The G8 vodka, which hit store shelves and restaurants in St. Petersburg and the surrounding Leningrad region in late May, was the product of years of market research by Dionis into short-term — or what Chernigovsky termed “subjective” — branding.
The brand apparently appealed to the owners of the St. Petersburg restaurant Blow Up — which Chernigovsky, probably not accidentally, picked for the interview.

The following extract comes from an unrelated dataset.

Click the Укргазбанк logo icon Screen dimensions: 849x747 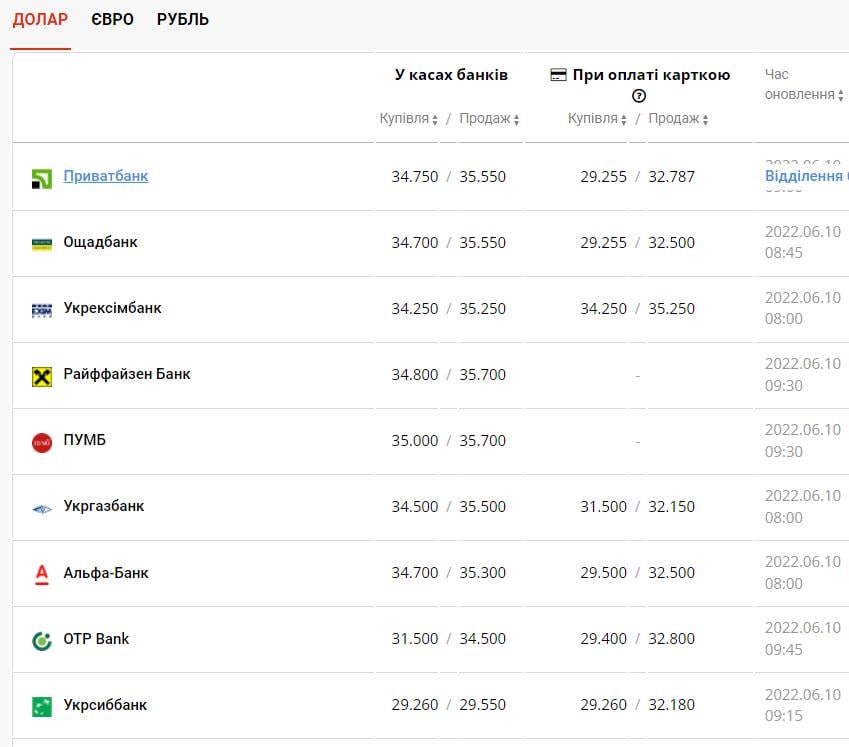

The restaurant, situated across from Kazan Cathedral, has cooked up two cocktails using the G8 vodka.
The first, “The Summit,” combines the vodka with two carefully poured layers of red and blue liquor to resemble the Russian tricolor. “Summit 2” is an intimidating blend of eight liquors, each of which represents a member nation of the G8.
Whether or not they make it to Blow Up, foreign delegations will be presented with bottles of the vodka, Chernigovsky said — though they won’t be drinking it at official events.
Summit organizers told Dionis they had chosen and ordered their official beverages before April, when the company first made its pitch.
One million liters of those beverages will be coming from Wimm-Bill-Dann, the country’s top juice and dairy producer.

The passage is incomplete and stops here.